======== ROWS ========
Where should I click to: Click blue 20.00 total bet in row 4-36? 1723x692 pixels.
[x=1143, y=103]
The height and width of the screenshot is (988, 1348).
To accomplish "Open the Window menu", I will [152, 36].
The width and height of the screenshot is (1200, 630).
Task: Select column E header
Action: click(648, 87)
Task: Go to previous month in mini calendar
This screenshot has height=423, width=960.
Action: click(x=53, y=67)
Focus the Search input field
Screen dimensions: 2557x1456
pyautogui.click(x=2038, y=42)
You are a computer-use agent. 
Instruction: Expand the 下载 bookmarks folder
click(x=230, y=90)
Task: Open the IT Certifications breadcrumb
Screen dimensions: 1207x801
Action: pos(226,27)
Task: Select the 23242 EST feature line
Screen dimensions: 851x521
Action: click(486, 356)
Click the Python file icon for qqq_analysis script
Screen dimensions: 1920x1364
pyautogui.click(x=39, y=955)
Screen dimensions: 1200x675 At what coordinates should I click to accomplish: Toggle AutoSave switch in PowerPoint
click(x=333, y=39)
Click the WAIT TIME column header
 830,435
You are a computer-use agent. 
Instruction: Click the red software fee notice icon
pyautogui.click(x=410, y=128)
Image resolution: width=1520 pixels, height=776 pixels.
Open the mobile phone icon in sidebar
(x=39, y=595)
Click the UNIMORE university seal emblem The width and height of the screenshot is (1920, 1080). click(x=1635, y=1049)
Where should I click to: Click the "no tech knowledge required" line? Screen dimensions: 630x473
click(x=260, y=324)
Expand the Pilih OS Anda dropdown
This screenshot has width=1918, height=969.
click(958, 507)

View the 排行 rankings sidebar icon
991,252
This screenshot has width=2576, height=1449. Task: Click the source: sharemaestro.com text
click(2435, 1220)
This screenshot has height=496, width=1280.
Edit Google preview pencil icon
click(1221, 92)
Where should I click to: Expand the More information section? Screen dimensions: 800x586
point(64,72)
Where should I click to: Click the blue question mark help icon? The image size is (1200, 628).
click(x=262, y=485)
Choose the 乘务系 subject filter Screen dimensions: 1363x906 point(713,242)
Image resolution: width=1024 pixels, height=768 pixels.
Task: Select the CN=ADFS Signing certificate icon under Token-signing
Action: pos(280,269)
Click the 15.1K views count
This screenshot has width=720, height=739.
========
__CHALLENGE__:
In the lines above, replace "Where should I click to" with "Where do I click to" and leave everything else unchanged.

__WRITTEN SOLUTION__:
Where do I click to: Click blue 20.00 total bet in row 4-36? 1723x692 pixels.
[x=1143, y=103]
The height and width of the screenshot is (988, 1348).
To accomplish "Open the Window menu", I will [152, 36].
The width and height of the screenshot is (1200, 630).
Task: Select column E header
Action: click(648, 87)
Task: Go to previous month in mini calendar
This screenshot has height=423, width=960.
Action: click(x=53, y=67)
Focus the Search input field
Screen dimensions: 2557x1456
pyautogui.click(x=2038, y=42)
You are a computer-use agent. 
Instruction: Expand the 下载 bookmarks folder
click(x=230, y=90)
Task: Open the IT Certifications breadcrumb
Screen dimensions: 1207x801
Action: pos(226,27)
Task: Select the 23242 EST feature line
Screen dimensions: 851x521
Action: click(486, 356)
Click the Python file icon for qqq_analysis script
Screen dimensions: 1920x1364
pyautogui.click(x=39, y=955)
Screen dimensions: 1200x675 At what coordinates should I click to accomplish: Toggle AutoSave switch in PowerPoint
click(x=333, y=39)
Click the WAIT TIME column header
 830,435
You are a computer-use agent. 
Instruction: Click the red software fee notice icon
pyautogui.click(x=410, y=128)
Image resolution: width=1520 pixels, height=776 pixels.
Open the mobile phone icon in sidebar
(x=39, y=595)
Click the UNIMORE university seal emblem The width and height of the screenshot is (1920, 1080). click(x=1635, y=1049)
Where do I click to: Click the "no tech knowledge required" line? Screen dimensions: 630x473
click(x=260, y=324)
Expand the Pilih OS Anda dropdown
This screenshot has width=1918, height=969.
click(958, 507)

View the 排行 rankings sidebar icon
991,252
This screenshot has width=2576, height=1449. Task: Click the source: sharemaestro.com text
click(2435, 1220)
This screenshot has height=496, width=1280.
Edit Google preview pencil icon
click(1221, 92)
Where do I click to: Expand the More information section? Screen dimensions: 800x586
point(64,72)
Where do I click to: Click the blue question mark help icon? The image size is (1200, 628).
click(x=262, y=485)
Choose the 乘务系 subject filter Screen dimensions: 1363x906 point(713,242)
Image resolution: width=1024 pixels, height=768 pixels.
Task: Select the CN=ADFS Signing certificate icon under Token-signing
Action: pos(280,269)
Click the 15.1K views count
This screenshot has width=720, height=739.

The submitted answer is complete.